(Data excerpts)
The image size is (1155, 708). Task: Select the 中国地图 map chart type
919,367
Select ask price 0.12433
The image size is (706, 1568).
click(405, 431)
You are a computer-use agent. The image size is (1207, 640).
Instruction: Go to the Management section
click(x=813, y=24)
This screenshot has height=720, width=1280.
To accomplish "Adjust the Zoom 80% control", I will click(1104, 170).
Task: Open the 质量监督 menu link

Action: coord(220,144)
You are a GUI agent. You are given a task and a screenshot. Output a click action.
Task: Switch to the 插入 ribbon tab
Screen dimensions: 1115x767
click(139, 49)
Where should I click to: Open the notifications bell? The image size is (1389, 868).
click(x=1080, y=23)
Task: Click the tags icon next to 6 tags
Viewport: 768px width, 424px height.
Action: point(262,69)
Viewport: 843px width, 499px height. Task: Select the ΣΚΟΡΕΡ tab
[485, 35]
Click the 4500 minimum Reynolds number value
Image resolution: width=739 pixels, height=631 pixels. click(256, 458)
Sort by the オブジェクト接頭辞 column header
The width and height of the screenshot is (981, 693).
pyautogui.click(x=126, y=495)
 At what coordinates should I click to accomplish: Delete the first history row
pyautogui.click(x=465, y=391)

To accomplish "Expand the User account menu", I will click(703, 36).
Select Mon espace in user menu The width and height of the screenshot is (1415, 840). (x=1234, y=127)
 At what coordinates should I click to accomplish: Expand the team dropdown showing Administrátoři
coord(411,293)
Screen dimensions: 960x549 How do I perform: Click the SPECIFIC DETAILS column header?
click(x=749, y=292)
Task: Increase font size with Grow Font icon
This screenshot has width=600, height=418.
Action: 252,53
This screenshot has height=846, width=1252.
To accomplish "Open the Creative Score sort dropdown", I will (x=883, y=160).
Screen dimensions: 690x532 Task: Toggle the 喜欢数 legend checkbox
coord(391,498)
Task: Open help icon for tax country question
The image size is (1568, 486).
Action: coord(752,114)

■ Exercise objective ■
Note every line above where the string "agent" shows up, and copy those lines.

■ Output for this exercise ■
You are a computer-use agent. The image size is (1207, 640).
You are a GUI agent. You are given a task and a screenshot. Output a click action.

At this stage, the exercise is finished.